_Items from a dataset:_
----
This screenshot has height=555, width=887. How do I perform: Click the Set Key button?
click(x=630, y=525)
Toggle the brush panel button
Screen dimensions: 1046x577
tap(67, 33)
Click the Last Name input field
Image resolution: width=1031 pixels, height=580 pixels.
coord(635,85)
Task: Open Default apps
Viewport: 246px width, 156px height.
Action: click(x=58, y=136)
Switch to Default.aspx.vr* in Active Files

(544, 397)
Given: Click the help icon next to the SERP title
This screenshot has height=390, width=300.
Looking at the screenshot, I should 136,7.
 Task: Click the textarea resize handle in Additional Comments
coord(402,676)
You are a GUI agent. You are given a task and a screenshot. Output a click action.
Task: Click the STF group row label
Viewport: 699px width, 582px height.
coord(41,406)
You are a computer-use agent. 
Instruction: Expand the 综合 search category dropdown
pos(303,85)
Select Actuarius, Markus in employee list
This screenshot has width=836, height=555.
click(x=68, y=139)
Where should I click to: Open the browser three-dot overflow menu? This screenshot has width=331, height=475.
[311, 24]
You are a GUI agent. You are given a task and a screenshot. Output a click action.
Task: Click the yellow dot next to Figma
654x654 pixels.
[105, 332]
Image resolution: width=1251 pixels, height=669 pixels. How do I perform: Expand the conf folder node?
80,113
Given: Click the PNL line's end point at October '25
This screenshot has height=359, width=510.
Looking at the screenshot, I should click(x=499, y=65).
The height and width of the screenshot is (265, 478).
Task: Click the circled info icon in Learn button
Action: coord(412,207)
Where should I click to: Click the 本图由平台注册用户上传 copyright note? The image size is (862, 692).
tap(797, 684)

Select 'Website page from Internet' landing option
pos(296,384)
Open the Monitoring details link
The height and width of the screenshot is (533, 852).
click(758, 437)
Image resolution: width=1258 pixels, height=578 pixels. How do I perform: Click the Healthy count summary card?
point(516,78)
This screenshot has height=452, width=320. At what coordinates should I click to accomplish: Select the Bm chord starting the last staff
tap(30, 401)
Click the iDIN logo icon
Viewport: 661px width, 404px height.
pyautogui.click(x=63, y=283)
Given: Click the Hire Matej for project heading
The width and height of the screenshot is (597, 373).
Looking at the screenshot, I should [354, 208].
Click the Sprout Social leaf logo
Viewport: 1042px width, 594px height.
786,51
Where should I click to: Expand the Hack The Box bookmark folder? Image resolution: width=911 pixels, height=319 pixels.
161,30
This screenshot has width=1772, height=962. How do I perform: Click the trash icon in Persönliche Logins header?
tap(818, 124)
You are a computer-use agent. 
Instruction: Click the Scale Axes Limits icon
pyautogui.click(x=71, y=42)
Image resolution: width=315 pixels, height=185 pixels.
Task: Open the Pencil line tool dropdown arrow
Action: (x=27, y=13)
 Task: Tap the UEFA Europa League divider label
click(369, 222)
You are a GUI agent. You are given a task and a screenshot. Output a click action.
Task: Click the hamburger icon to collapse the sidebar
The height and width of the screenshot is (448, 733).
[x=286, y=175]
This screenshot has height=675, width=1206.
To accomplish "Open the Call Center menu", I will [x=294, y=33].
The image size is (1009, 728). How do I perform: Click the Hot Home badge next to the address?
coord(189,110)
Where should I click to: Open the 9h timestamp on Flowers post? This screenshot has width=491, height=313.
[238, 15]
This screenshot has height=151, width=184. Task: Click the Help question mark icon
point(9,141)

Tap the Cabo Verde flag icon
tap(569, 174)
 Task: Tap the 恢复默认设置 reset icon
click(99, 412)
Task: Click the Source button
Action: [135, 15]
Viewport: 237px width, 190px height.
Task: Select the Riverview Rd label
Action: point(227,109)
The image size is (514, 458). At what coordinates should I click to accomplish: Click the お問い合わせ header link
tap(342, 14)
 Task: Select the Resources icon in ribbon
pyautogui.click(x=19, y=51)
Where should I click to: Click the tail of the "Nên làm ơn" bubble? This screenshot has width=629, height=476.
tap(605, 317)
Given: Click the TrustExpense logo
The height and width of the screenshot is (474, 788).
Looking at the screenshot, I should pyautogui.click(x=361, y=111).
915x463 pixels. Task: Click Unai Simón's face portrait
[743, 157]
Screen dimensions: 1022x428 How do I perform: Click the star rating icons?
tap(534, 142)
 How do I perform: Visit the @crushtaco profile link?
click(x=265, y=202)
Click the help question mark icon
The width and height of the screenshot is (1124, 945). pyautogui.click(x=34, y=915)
----
_WHAT YOU ARE ASKED TO DO:_
Look above for the line containing "Screen dimensions: 1046x577". Output from there through the line containing "Task: Click the STF group row label", exactly and inclusively.

_THE COMPLETED TASK:_
Screen dimensions: 1046x577
tap(67, 33)
Click the Last Name input field
Image resolution: width=1031 pixels, height=580 pixels.
coord(635,85)
Task: Open Default apps
Viewport: 246px width, 156px height.
Action: click(x=58, y=136)
Switch to Default.aspx.vr* in Active Files

(544, 397)
Given: Click the help icon next to the SERP title
This screenshot has height=390, width=300.
Looking at the screenshot, I should 136,7.
 Task: Click the textarea resize handle in Additional Comments
coord(402,676)
You are a GUI agent. You are given a task and a screenshot. Output a click action.
Task: Click the STF group row label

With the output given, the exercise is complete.